In a double blind prospective randomized study 68 patients (ASA I and II) aged 20-40 years, undergoing elective general, orthopaedic, or gynaecological surgery were selected. After the measurements of baseline haemodynamic variables, all patients were given fentanyl 1 mu gkg(-1) followed by either 0.3 mgkg(-1) ketamine (group KP), midazolam 0.03 mgkg-1 (group MP), propofol 0.4 mgkg(-1) (group PP) or, normal saline 3 ml (group SP -control). Induction of anaesthesia was done by titrated dose of propofol preceded by 2 ml of lignocaine. Using loss of response to verbal commands as end point of induction, the dose of propofol required to induce anaesthesia was significantly lower in group KP (1.2 mgkg(-1)), MP (1.4 mgkg(-1)), and PP (1.6 mgkg(-1)) compared to control group (2.7 mgkg(-1)). Fall in mean arterial pressure (MAP) from the baseline following induction was observed in all the groups being maximal (21%) in control group and minimal (4%) in group KP. Relative bradycardia was seen in all patients, but least in KP group.
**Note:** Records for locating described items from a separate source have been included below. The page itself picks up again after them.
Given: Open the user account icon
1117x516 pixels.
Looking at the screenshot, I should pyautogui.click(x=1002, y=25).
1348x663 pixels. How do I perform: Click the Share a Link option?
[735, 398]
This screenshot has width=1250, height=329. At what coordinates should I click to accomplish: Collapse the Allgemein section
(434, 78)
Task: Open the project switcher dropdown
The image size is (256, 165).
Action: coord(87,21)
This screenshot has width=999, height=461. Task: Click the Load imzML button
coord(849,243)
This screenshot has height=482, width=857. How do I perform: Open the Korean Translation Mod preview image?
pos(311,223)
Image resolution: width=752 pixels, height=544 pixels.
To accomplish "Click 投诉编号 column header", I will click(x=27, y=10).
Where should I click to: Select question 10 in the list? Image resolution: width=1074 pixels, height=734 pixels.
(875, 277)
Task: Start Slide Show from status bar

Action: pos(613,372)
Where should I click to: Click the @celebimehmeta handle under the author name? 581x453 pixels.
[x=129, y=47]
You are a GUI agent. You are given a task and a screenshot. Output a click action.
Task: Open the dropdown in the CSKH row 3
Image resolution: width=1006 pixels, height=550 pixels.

The group MP and PP had 13% and 11% falls in MAP respectively. We conclude that all co-induction agents reduce the requirement of propofol compared to placebo and haemodynamic effects were dose dependent. Ketamine appears to be a suitable and safe alternative to midazolam co-induction. Propofol auto-co-induction does not offer any advantage over midazolam regarding cardiovascular stability.